Network Topologies and Host Migration

Network Topologies and Host Migration

Although the XNA Framework specifies one machine as the host of a session, this does not imply anything about the network topology used to route the actual gameplay. The host is responsible for the following:

  • Owning the session description on the Xbox LIVE servers
  • Updating multiplayer session properities as the game state changes
  • Controlling when to transition between the lobby and play states
  • Removing players from the session (peers cannot directly remove other peers – only the host can do this)

Games are free to choose any network topology for their gameplay data:

  • Peer-to-peer
  • Client-server, where the host doubles as the server
  • Client-server, using one of the other session members as the server
  • Any other hybrid approach

The host and server are often the same, but they are not required to be. The host has significance to the LIVE service, while the server relates purely to gameplay. The host is chosen by the XNA Framework. The host will be the machine that creates the session. However, the host may change if there is a host migration. The game architecture determines which server is chosen. The host is an important part of XNA Framework gamer services, but the concept of a server only exists inside the game code. There are no types or properties relating to servers in the framework itself. Games need not have any server at all if they are using a pure peer-to-peer architecture.

Hosts and Peers

One of the gaming machines is designated the host for a LIVE multiplayer session. The other gaming machines are peers. The concept of host or peer is independent of the network topology chosen for the game. That is, the concept of host does not necessarily imply that the console is the network host, or even that a client-host topology is in use, even though many titles align the two concepts.

The XNA Framework automatically handles host migration. When a host leaves, the run time will automatically elect a new host. It then raises an event to inform the game of the change. Support for host migration is optional. It is disabled by default.

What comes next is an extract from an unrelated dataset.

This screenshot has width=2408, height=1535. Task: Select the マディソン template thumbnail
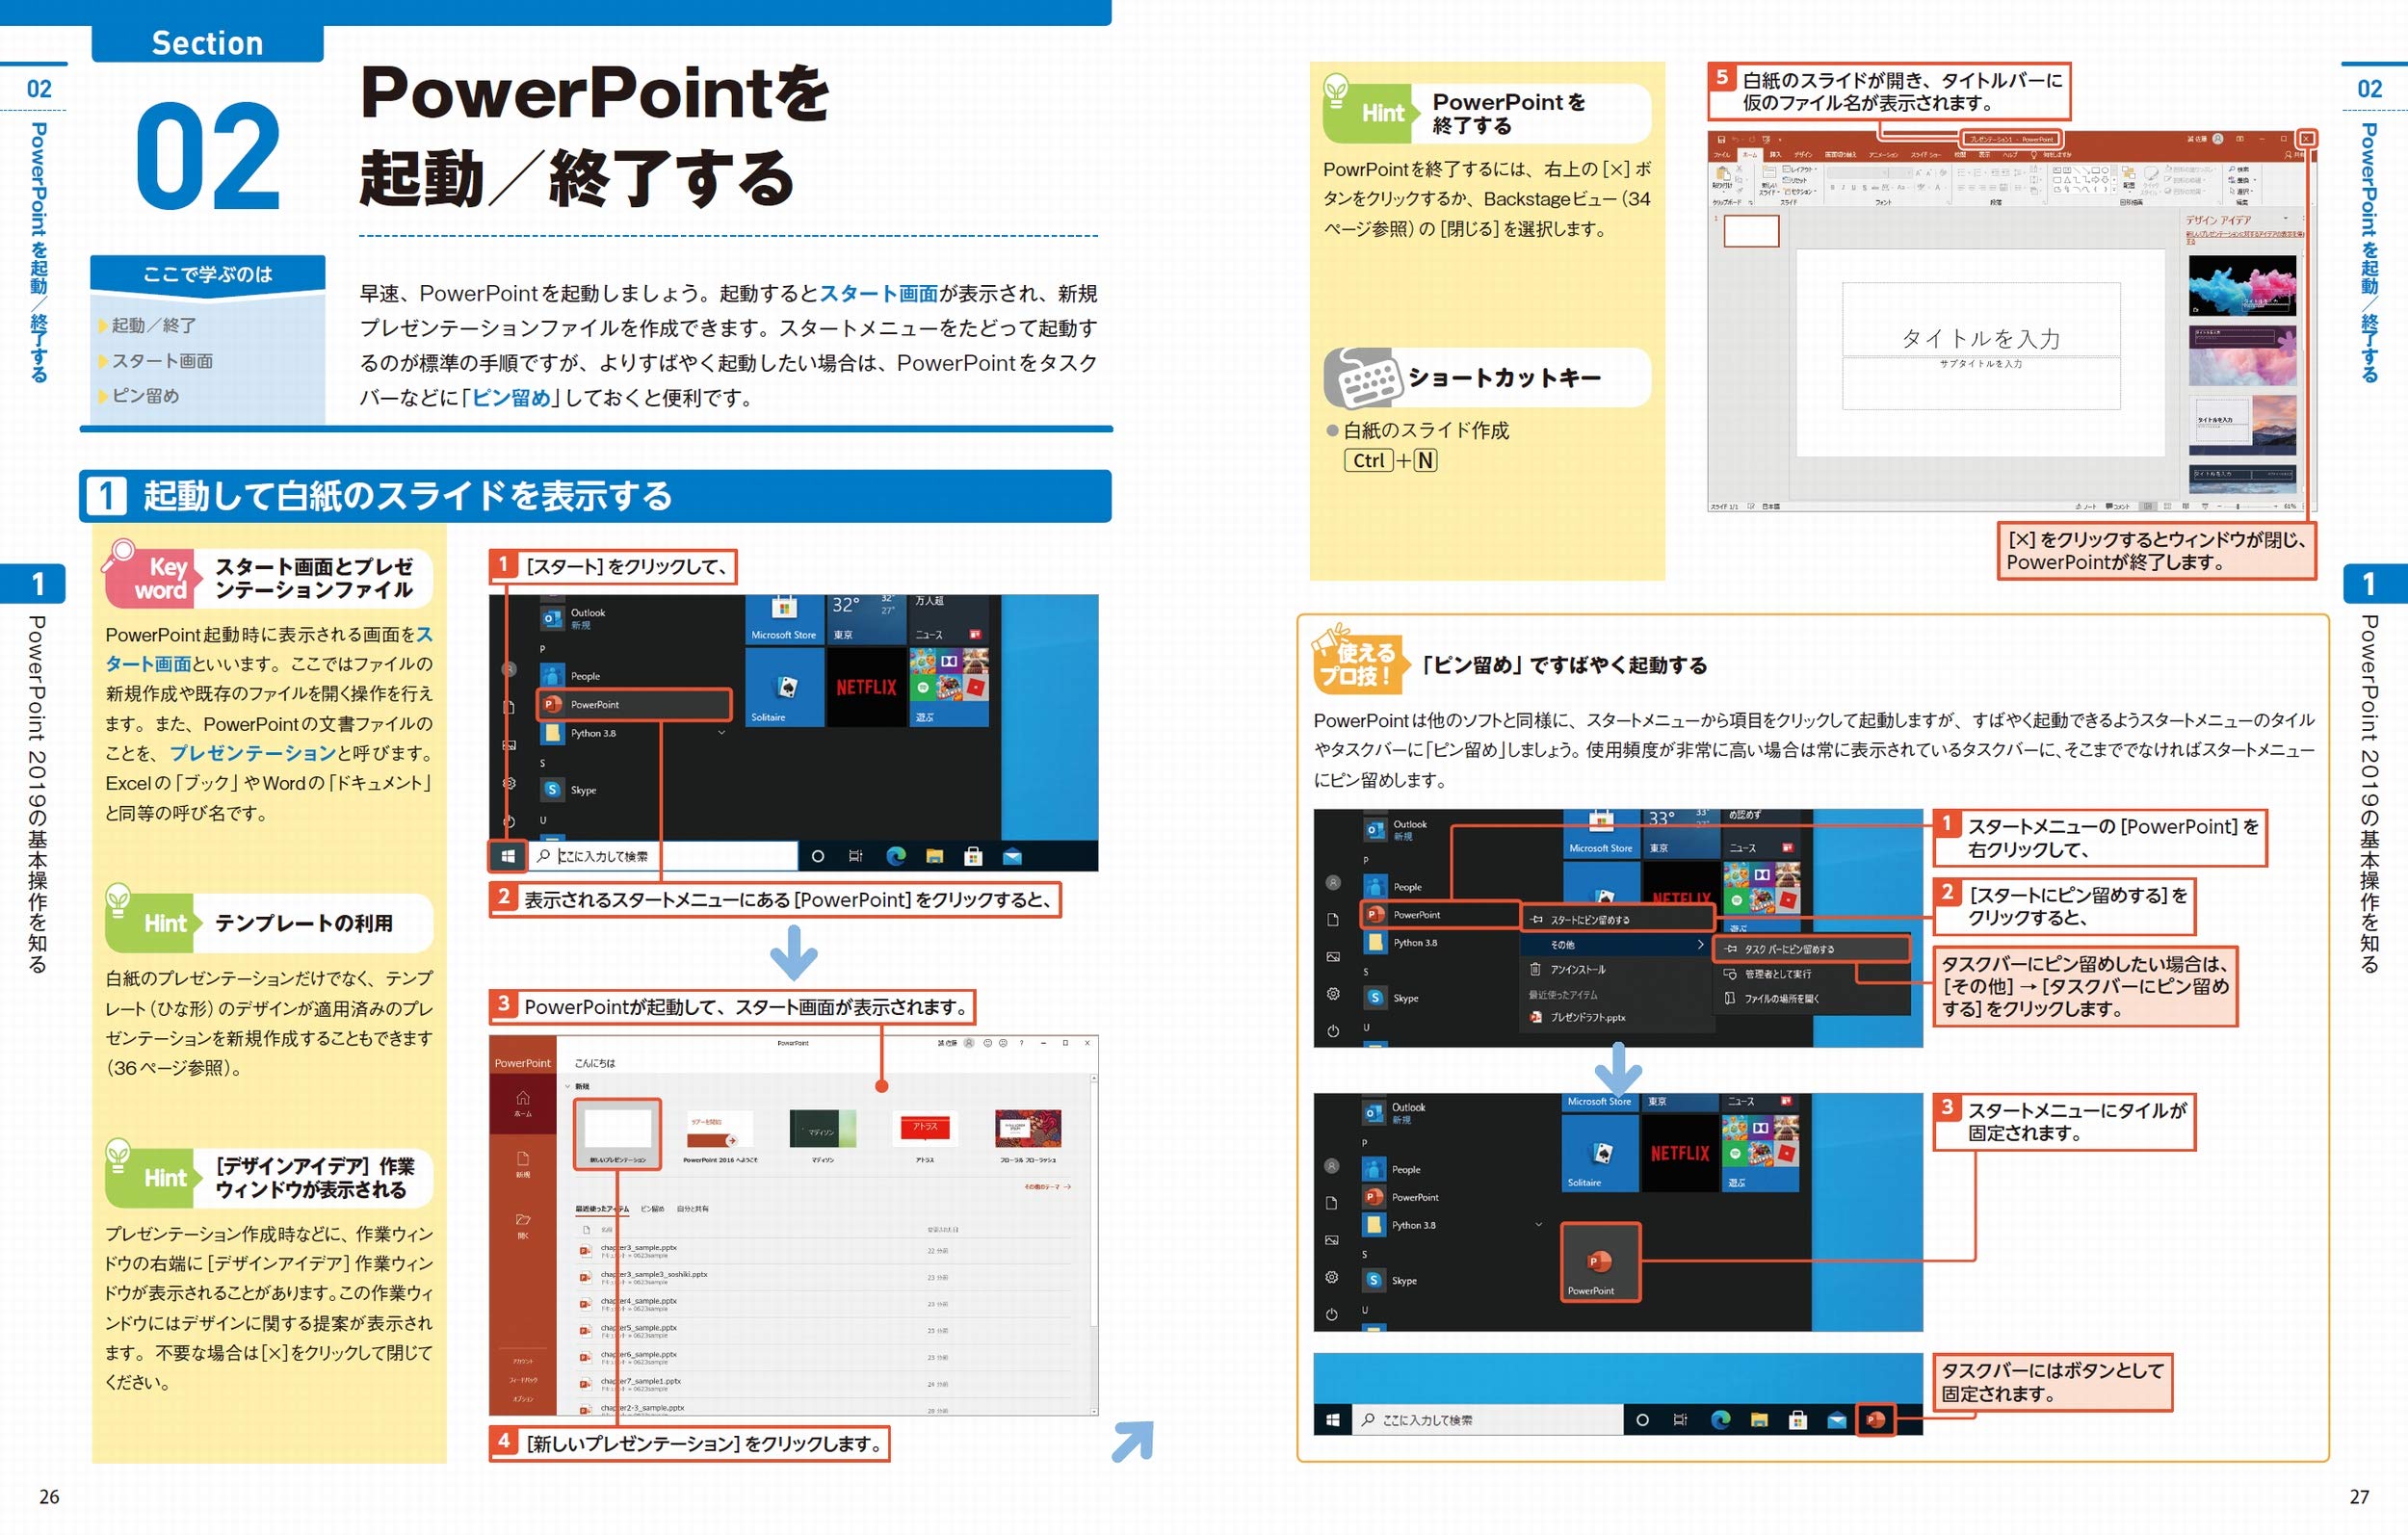(822, 1131)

Note that the XNA Framework automatically migrates the host, but not the server. The game is still responsible for migrating the simulation state. This is often trivial for peer-to-peer titles, but can be more challenging for client-server architectures. If the host quits the game gracefully through a menu selection, the game code could explicitly transfer the server simulation state before actually leaving the session. However, this is very difficult to do, particularly for the more general case of forced exits such as a hardware reboot.